## What you should do
Copies of all lines that contain "will" are needed; take them from the data below.

%%

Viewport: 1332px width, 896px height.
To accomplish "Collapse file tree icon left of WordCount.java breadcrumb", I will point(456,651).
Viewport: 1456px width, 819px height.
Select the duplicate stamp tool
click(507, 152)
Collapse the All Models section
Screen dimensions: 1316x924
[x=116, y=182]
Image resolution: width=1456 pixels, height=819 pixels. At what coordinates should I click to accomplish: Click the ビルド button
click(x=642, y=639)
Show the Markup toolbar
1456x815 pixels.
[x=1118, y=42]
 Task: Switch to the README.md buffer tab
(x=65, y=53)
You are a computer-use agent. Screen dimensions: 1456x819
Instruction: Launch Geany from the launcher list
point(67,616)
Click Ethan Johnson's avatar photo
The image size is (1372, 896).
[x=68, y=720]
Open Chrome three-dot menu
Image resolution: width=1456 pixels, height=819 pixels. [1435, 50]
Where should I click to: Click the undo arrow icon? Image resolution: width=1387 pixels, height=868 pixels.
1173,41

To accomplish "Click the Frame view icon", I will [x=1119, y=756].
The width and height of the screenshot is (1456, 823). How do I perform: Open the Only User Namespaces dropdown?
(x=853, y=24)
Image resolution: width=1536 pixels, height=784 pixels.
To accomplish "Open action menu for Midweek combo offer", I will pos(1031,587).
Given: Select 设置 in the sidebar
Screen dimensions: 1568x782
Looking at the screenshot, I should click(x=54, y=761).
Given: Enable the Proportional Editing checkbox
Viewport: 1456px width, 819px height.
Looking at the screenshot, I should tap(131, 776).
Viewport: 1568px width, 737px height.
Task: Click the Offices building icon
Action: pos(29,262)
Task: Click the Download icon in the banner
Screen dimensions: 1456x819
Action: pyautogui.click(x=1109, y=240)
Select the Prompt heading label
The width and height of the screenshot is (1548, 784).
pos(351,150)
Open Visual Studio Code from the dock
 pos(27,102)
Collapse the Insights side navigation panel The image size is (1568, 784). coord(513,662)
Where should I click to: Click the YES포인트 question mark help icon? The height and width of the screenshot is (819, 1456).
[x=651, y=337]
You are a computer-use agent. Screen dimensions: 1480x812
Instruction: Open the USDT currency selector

%%

## Output of the task
To accomplish "Collapse file tree icon left of WordCount.java breadcrumb", I will point(456,651).
To accomplish "Click the Frame view icon", I will [x=1119, y=756].
To accomplish "Open action menu for Midweek combo offer", I will pos(1031,587).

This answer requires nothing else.